Employee requests for conversion (applicable to all employers)
Should an eligible casual employee request that their employment be converted to a permanent part-time or full-time position, the employer must provide its written response to that request within 21 days to confirm whether or not the conversion will be accommodated.
If the employer refuses the request, it must provide written reasons for declining to convert the employment to a permanent position. Relevantly, an employer cannot refuse a conversion request unless it has consulted with the employee and can adequately demonstrate reasonable grounds for the refusal. Principals seeking to refuse a request are urged to seek legal advice prior to determining whether reasonable grounds exist.
Dealing with disputes
Any disputes which arise in relation to casual conversions which cannot be resolved directly between the parties may be referred to the Fair Work Commission.
Key takeaways
As a six-month transitional period applies, employers are urged to assess their recruitment processes to ensure that they are compliant with the newly introduced legislation pertaining to casual workers.
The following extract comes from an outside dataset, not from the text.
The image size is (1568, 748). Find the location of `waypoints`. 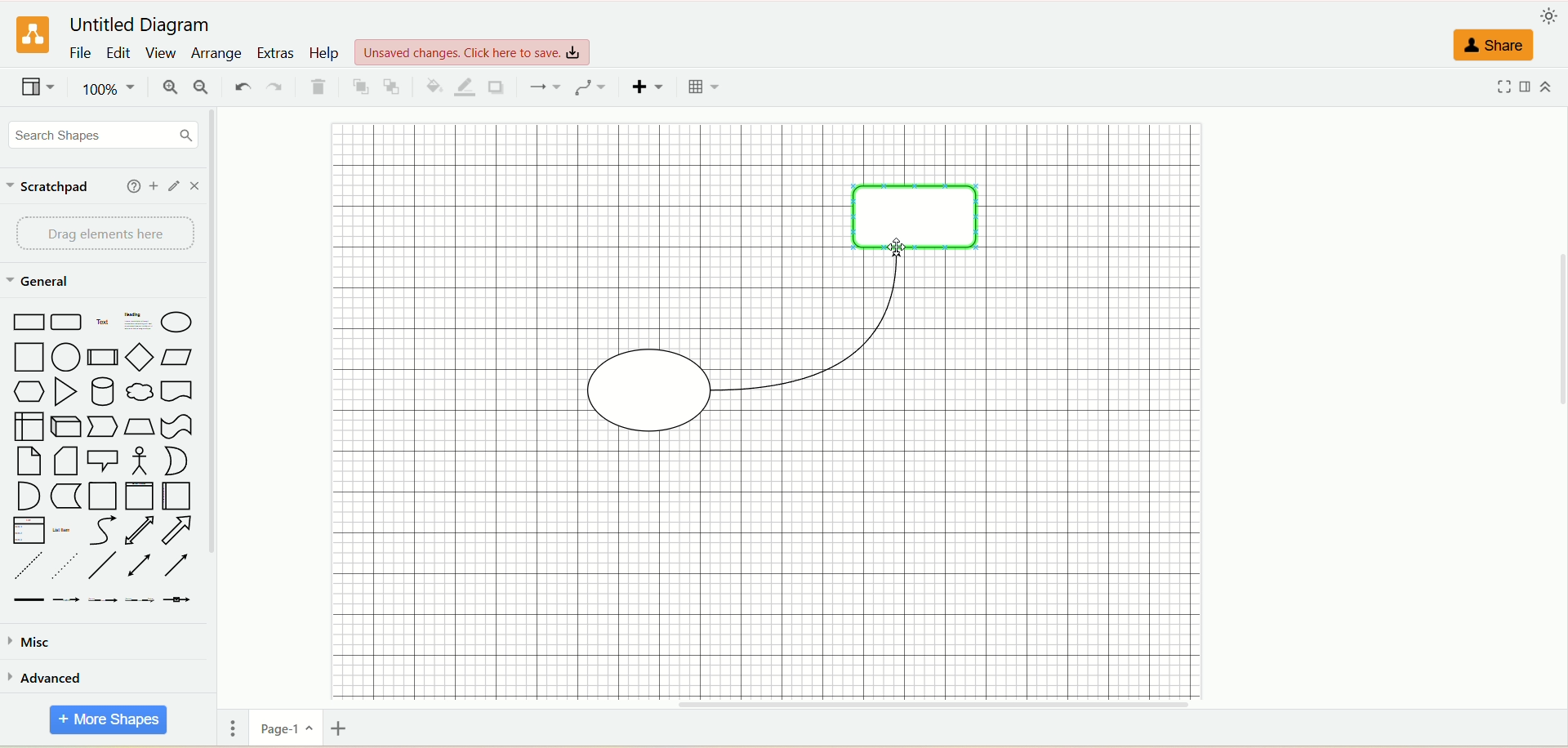

waypoints is located at coordinates (590, 88).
In particular, employers should:
• Take steps to ensure that a copy of the CEIS is issued to all new and existing casual employees (and retain evidence of that document having been provided). • Ensure that the terms of all offers of casual employment and the terms of all casual employment agreements properly reflect the new statutory definition of casual employment. • Undertake regular reviews of all casual employees’ positions to determine whether conversions to permanent employment ought to be offered.